Terreson: is a native of Florida, Old Florida before Disney World. Habit has been, remains, peripatetic, programmatically, having lived in towns and counties coast to coast. Objective has been to know America from the inside out, so to speak. Currently resides in Louisiana, become a bee keeper assisting scientists involved in honey bee research. Publication credits: contributor to the literary magazine, Fool’s Journal. One collection of poetry published, Tasty Tendrils. Awarded an honorable mention in the 2008 Tor House Foundation poetry contest. First place in the January, 2012 IBPC poetry contest. Some several articles and essays carried in magazines with names lost to memory.
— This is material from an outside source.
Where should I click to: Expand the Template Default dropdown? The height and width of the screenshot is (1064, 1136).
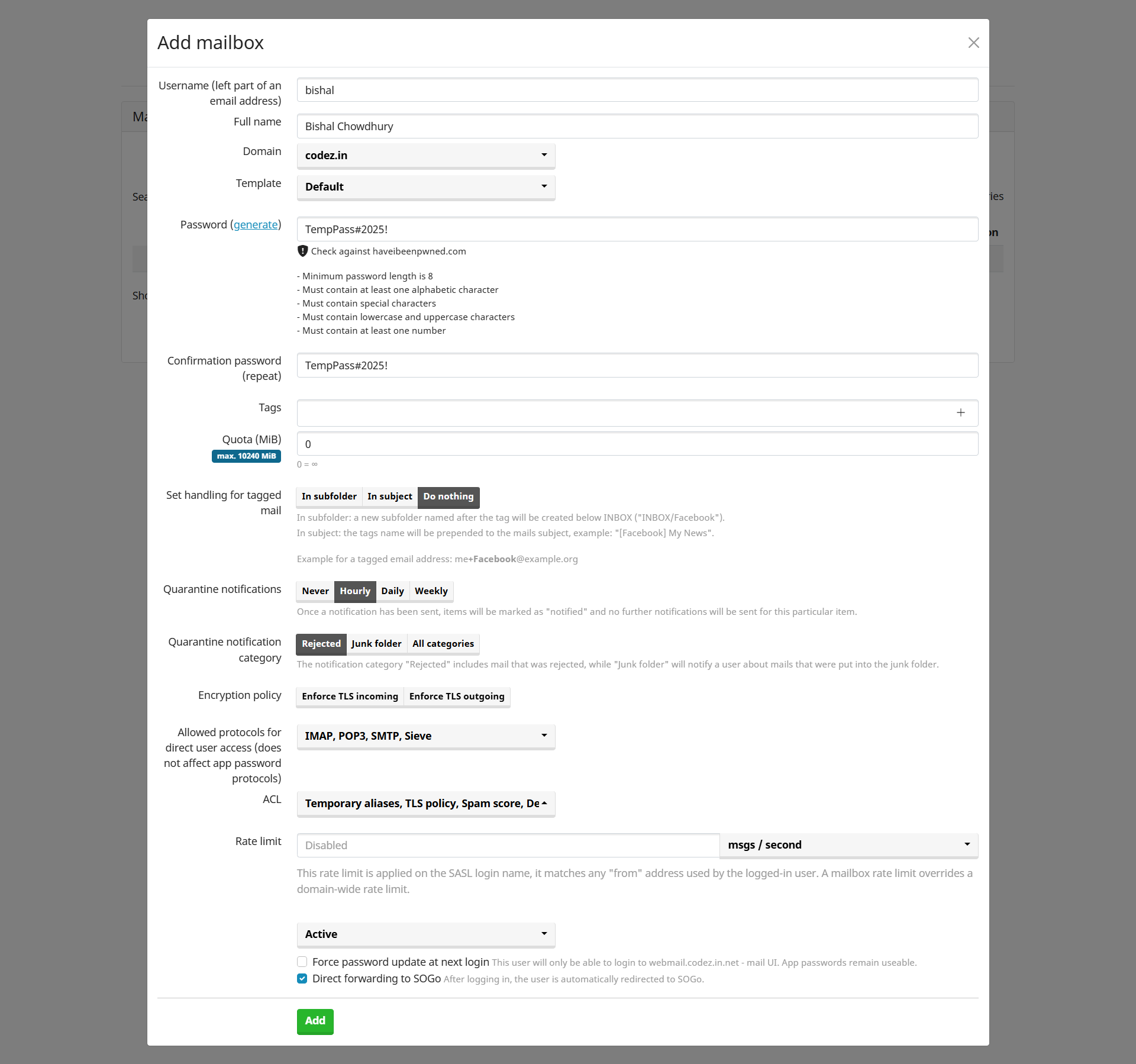(x=425, y=187)
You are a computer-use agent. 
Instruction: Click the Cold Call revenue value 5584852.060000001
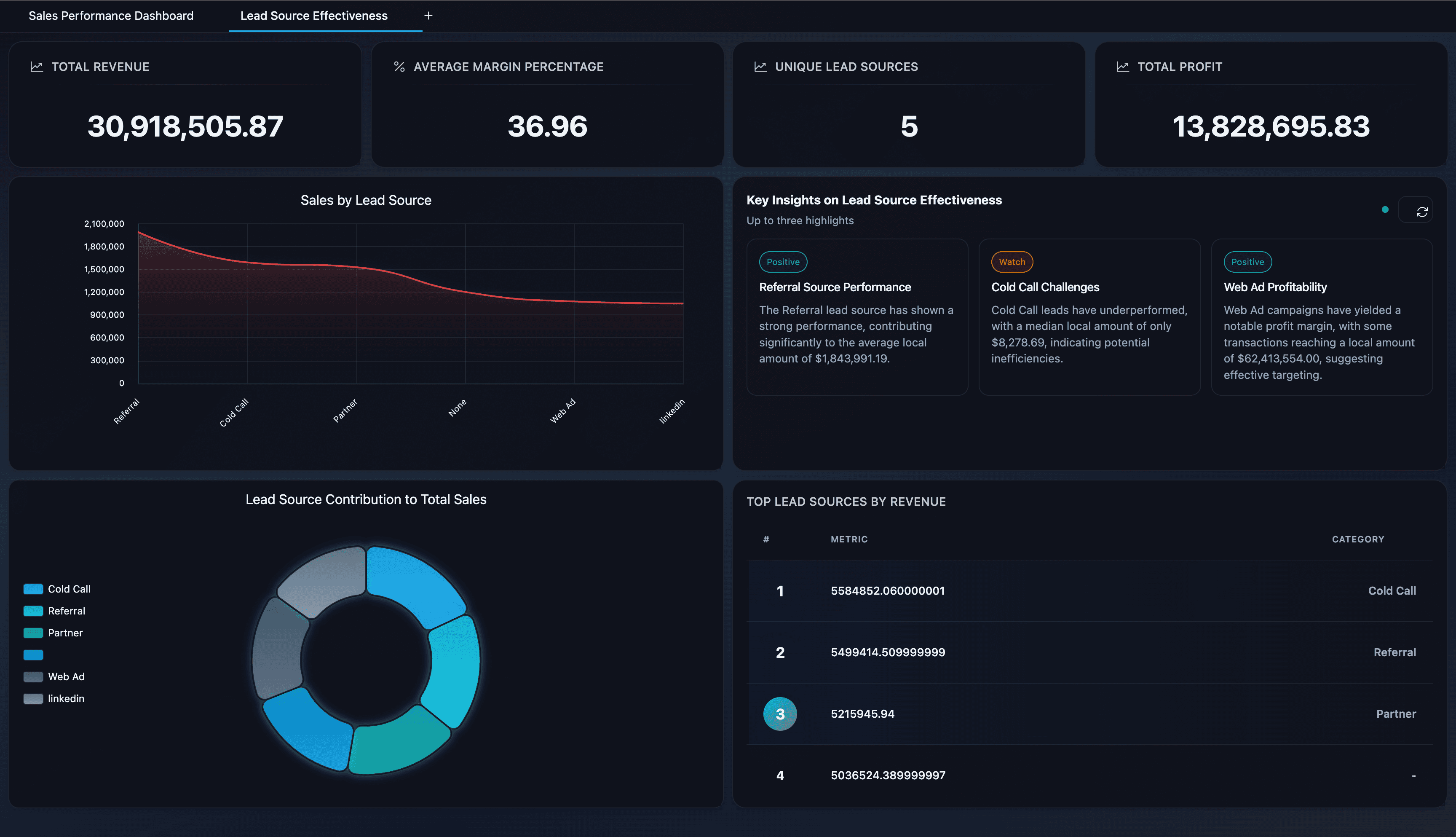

Owns and manages the online poetry board, Delectable Mnts.

Mark Trechock: I started marketing poems again about a year ago, after a 20-year hiatus. My new poems have appeared several magazines, including Limestone, Canary, Badlands Literary Journal, Off the Coast, Wilderness House Literary Review. A book of creative writing on hydraulic fracturing (Fracture), also included three of my poems. publications that have accepted my work for publication later this year, which now include El Portal, Matter Monthly, Right Hand Pointing and Verse-Virtual.

Jake Tringali: Born in Boston.  Lived up and down the East Coast, and then up and down the West Coast, and currently in Los Angeles.  Runs rad restaurants.  Thrives in a habitat of bars, punk rock shows, and a sprinkling of burlesque performers. Throughout 2015, publications include Catch & Release, Boston Poetry Magazine, Indiana Voice Journal, and twelve other fine journals. Now go enjoy your day.  Rock on.